Decide whether each statement below agrees with the excerpt on large-multiplicity fermion resummation. Answer yes or no for each, and quote the deciding words of the text. (a) In the earlier cases, the large-multiplicity fermions belong to a single irreducible representation of the gauge groups. (b) When the fermions fall into multiple irreps, the pole structure disappears. (c) The conclusion is given in Sect. 4.

- [Page excerpt]
==================================================
The basic formulas for large-\(N_\mathrm{f}\) resummation are known [33] for a simple gauge group \({\mathcal {G}}\), while an extension to semi-simple groups \({\mathcal {G}}=\times _\alpha {\mathcal {G}}_\alpha \) can be found in Ref. [34]. In all cases, the large-multiplicity fermions belong to a single irreducible representation (irrep) \(R_\mathrm{f}\) of the gauge groups. In this note, we generalize the resummation to cases with a large multiplicity of fermions in multiple irreps of the gauge groups. We find that the pole structure is preserved, revealing that its presence is intrinsically linked to the non-abelian structure of the gauge group. This result is in agreement with the presence of the UV safety for non-abelian gauge groups and not for abelian ones. The latter was already in question due to the fact that the mass anomalous dimension diverges near the pole [10]. Our results are also relevant to understand the dynamical properties of some class of models, like gauge theories with a large number of chiral families, and composite Higgs models with top partial compositeness [30].

The paper is organized as follows: in Sect. 2 we review the main results useful for a large-\(N_\mathrm{f}\) resummation, while presenting the results in a different form that can be applied to the case of multiple irreps. In Sect. 3 we present general formulas for the new case, before applying the results to physically interesting theories in Sect. 4. We offer our conclusion in Sect. 5.

2 Basic resummation results

In this section we will give a pedagogical introduction to the basic results for the large-\(N_\mathrm{f}\) beta-function calculation, following Ref. [34]. We will, however, change some definitions, which will be useful to better understand the origin of the singularity and to extend the calculation to multiple irrep cases in the next section.
==================================================
- [Data lines]
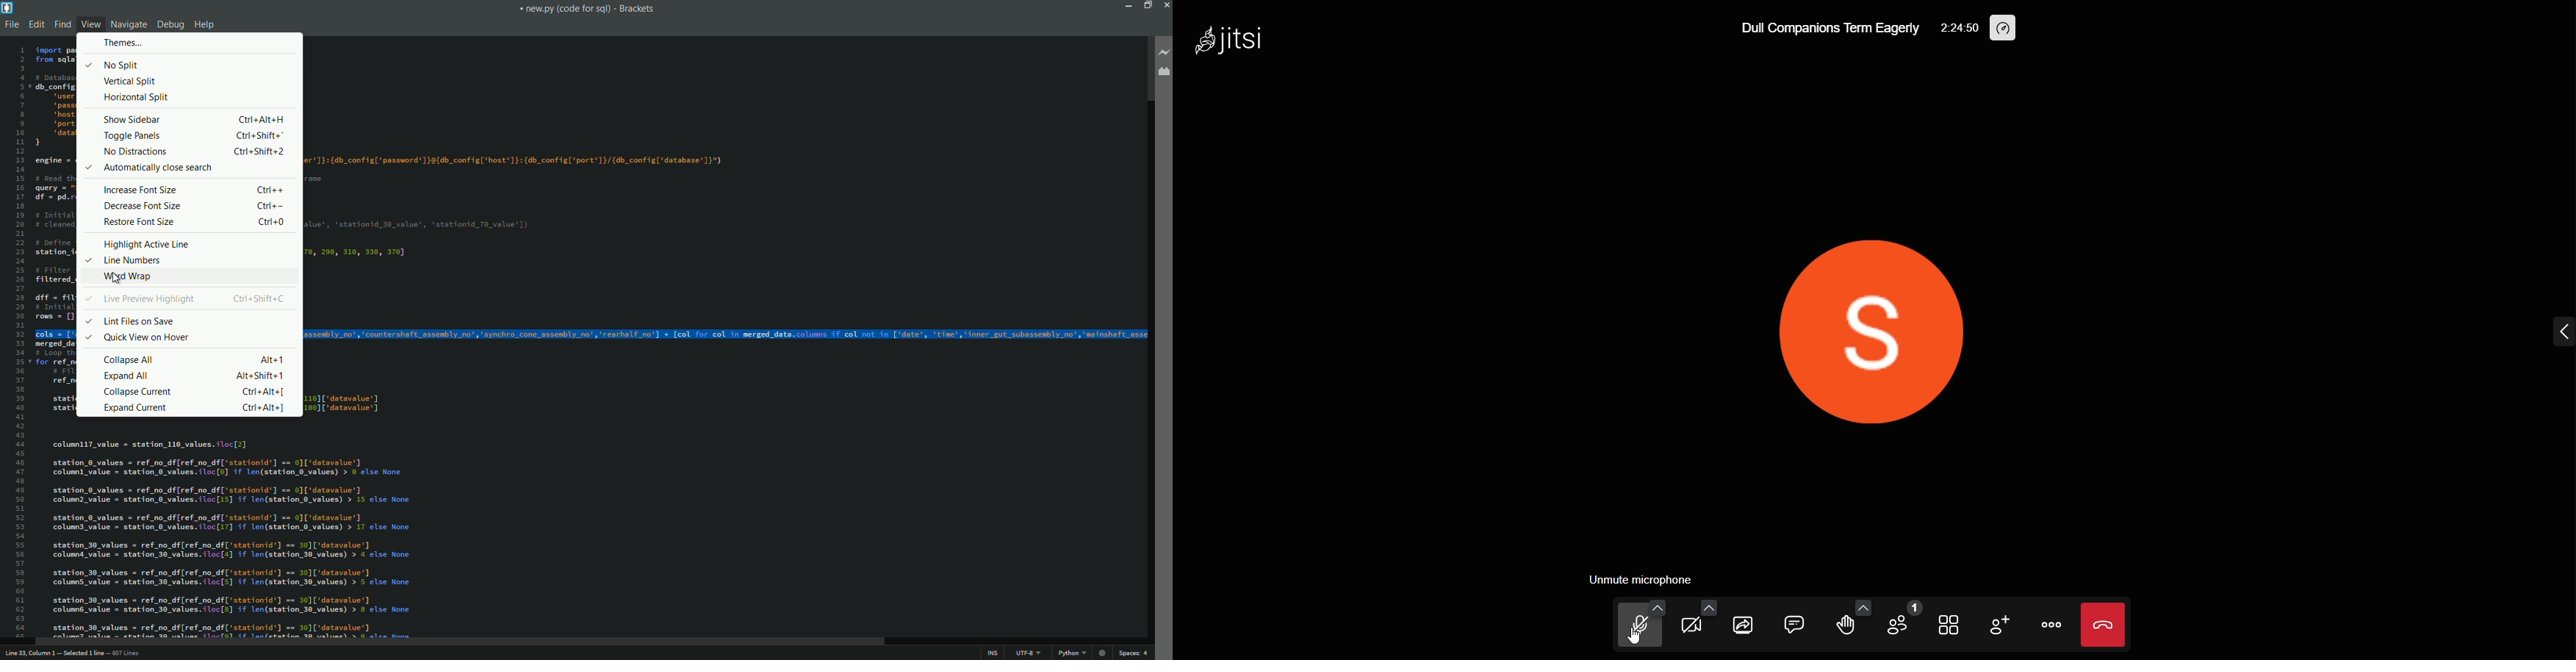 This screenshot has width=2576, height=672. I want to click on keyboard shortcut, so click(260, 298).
==================================================
- [Answer in full]
(a) Yes: "In all cases, the large-multiplicity fermions belong to a single irreducible representation (irrep)"
(b) No: "We find that the pole structure is preserved"
(c) No: "We offer our conclusion in Sect. 5."